* _WORKING DATA_
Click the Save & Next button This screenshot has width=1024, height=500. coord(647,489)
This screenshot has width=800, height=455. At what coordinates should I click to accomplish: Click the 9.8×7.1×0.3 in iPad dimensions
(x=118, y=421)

* * *

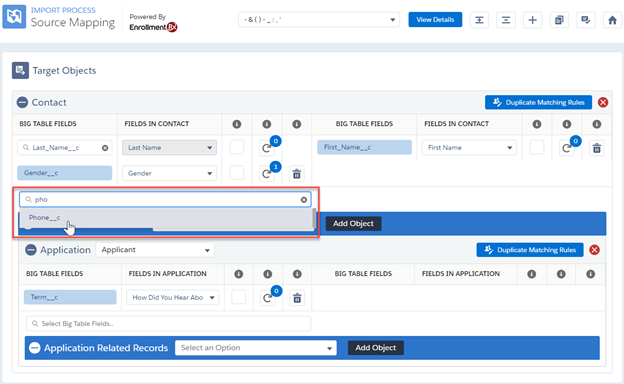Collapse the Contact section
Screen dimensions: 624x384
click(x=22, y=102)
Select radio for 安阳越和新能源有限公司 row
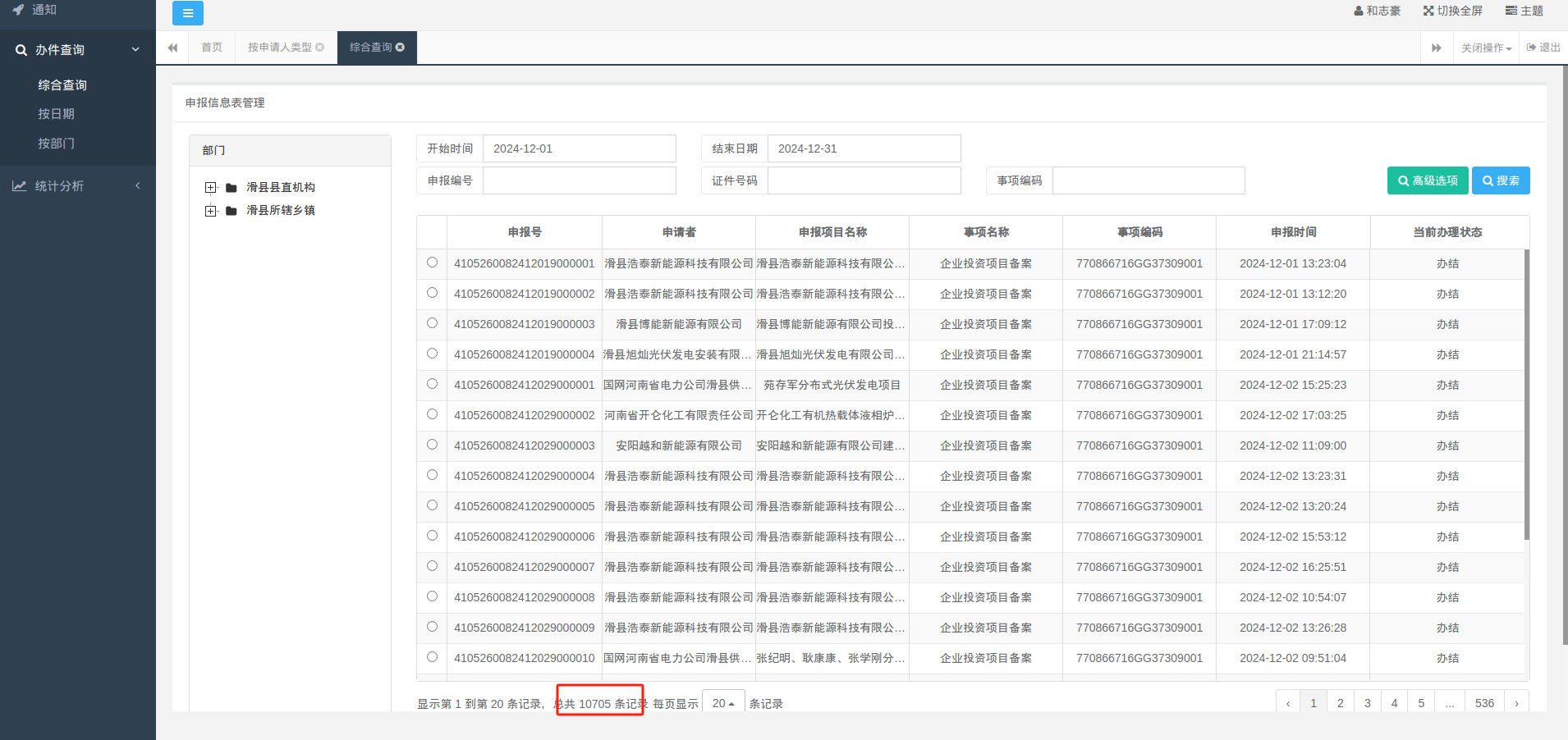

...

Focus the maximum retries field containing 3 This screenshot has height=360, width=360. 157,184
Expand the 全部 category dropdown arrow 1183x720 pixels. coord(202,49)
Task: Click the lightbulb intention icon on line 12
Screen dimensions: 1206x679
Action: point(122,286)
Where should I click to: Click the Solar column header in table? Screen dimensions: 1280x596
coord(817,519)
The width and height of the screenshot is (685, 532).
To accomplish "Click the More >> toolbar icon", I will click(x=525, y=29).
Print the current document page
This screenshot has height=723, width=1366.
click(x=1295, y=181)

* _WHAT IS REQUIRED_
Using the listing above, tally how many lines include the word "icon". Write only the number.

* _THE COMPLETED TASK_
2